■ Goal of the exercise
Your answer should consist of the lines in the listing that hold "agent".

■ Records shown

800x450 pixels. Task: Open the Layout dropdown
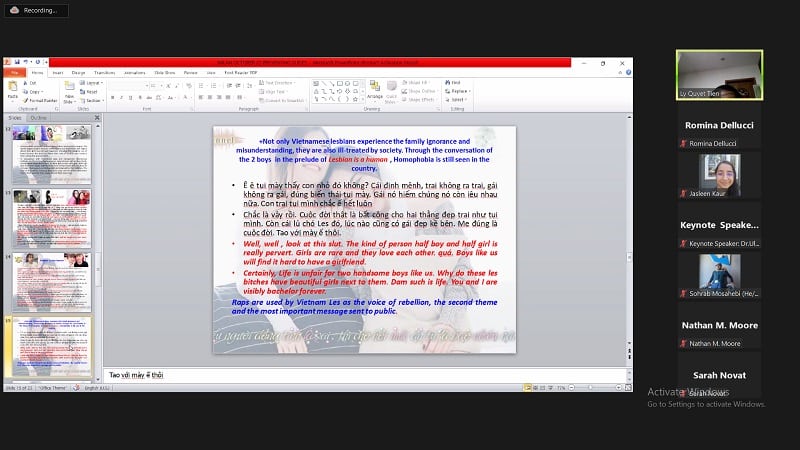point(93,82)
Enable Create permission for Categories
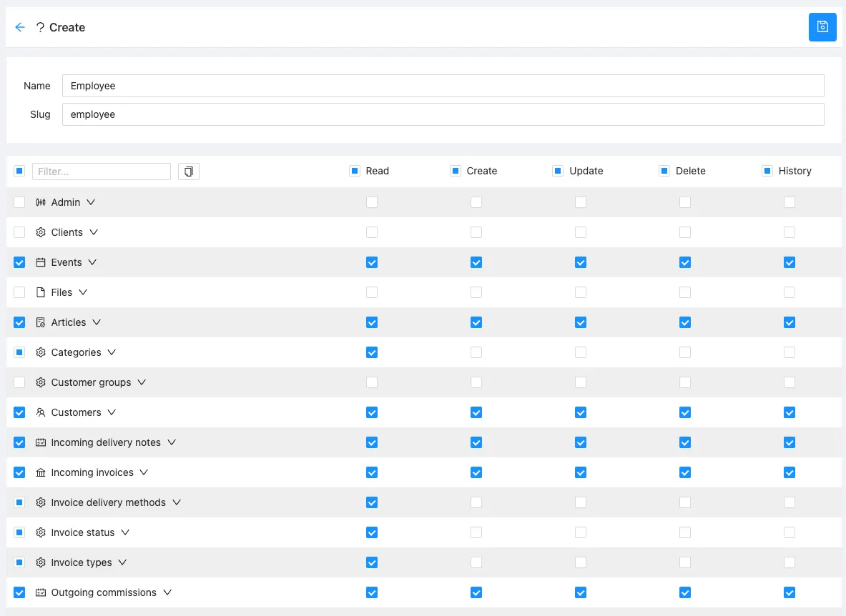846x616 pixels. (x=476, y=352)
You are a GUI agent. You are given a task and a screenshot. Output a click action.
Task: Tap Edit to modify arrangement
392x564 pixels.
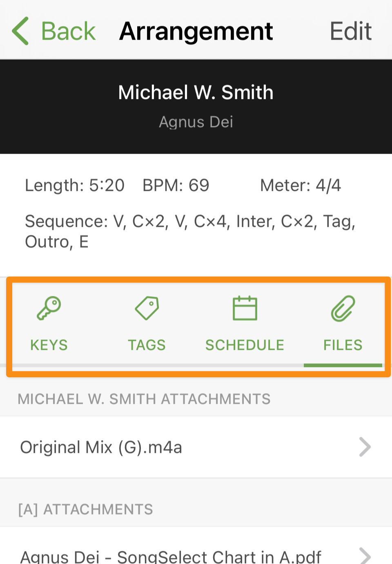click(351, 31)
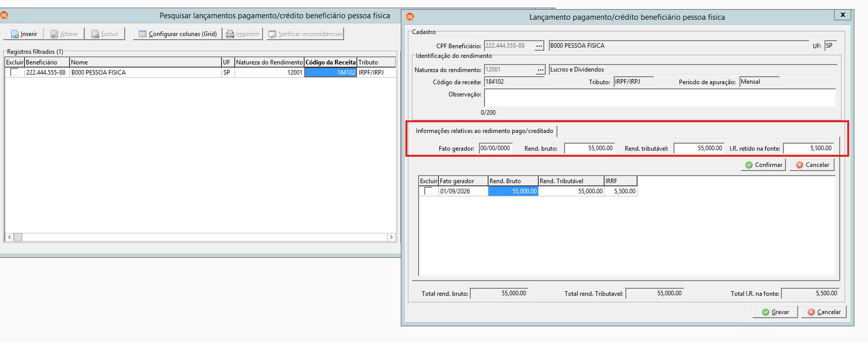This screenshot has height=343, width=868.
Task: Click the green Confirmar button
Action: (x=764, y=165)
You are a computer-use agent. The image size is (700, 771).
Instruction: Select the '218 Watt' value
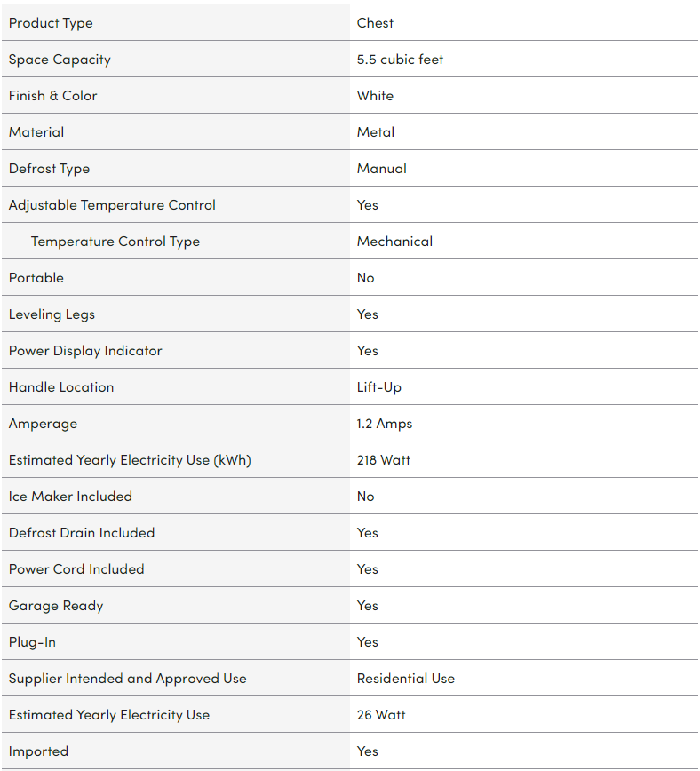point(384,460)
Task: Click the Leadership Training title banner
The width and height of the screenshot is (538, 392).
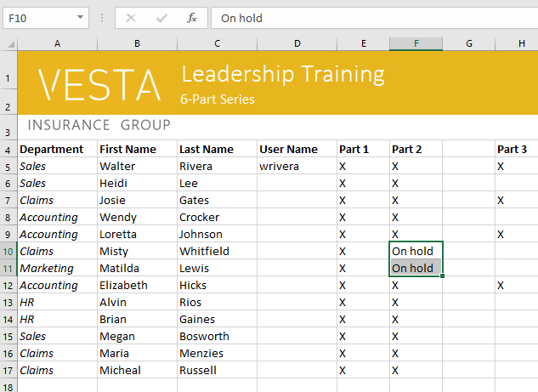Action: [x=282, y=74]
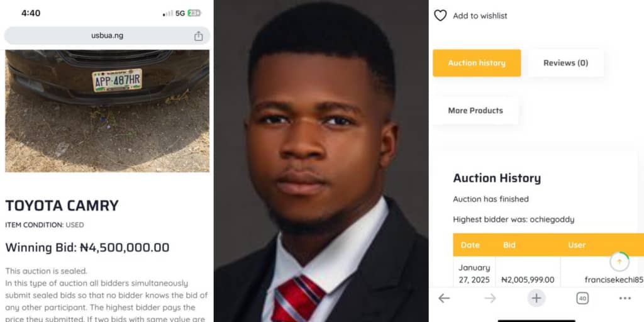Tap the scroll-to-top arrow button
Image resolution: width=644 pixels, height=322 pixels.
point(619,262)
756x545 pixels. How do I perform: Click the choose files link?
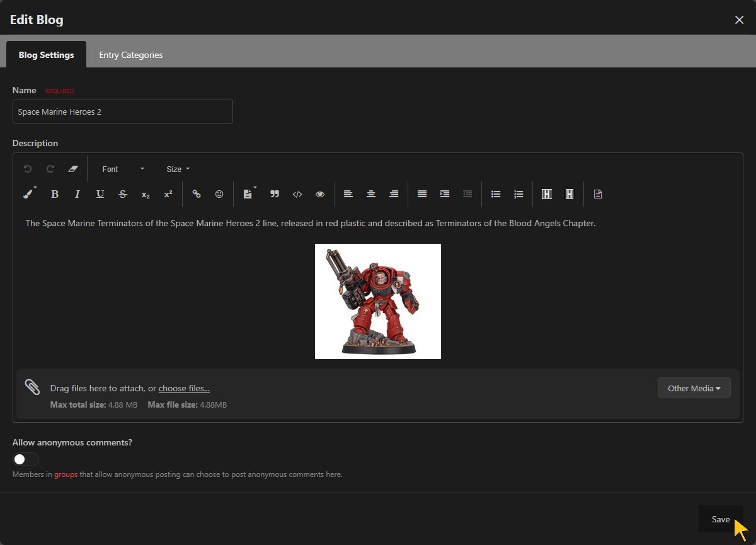pos(184,388)
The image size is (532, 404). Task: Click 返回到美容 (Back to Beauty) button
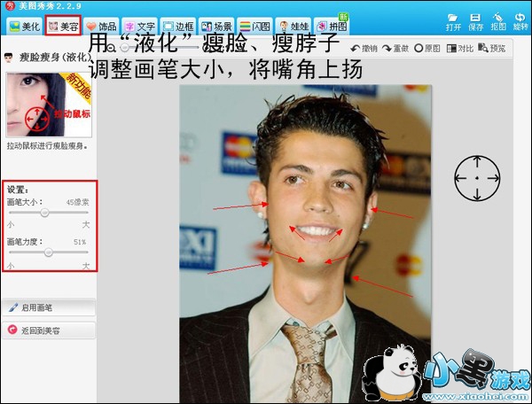click(x=48, y=330)
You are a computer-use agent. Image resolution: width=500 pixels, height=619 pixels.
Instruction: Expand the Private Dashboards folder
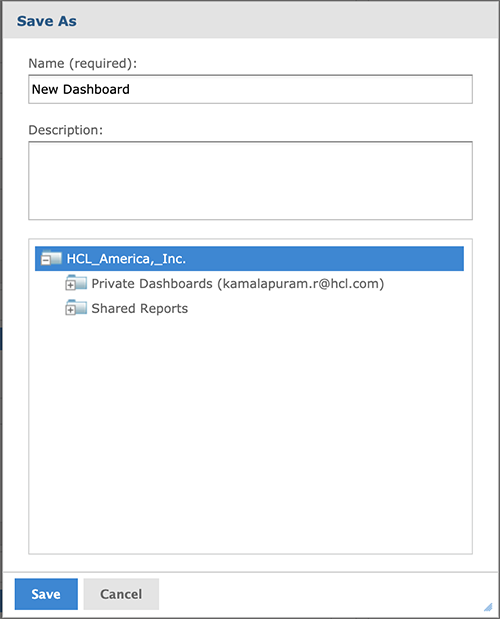71,285
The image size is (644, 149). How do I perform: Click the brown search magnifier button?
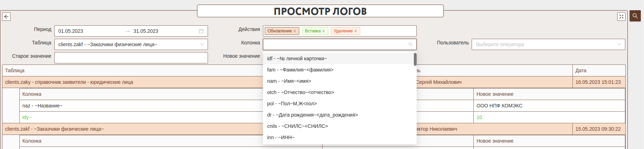[635, 16]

■ Result
You are a GUI agent. You are given a task and a screenshot. Output a click action.
You are a computer-use agent. The image size is (700, 771).
You are a computer-use agent. Image resolution: width=500 pixels, height=619 pixels.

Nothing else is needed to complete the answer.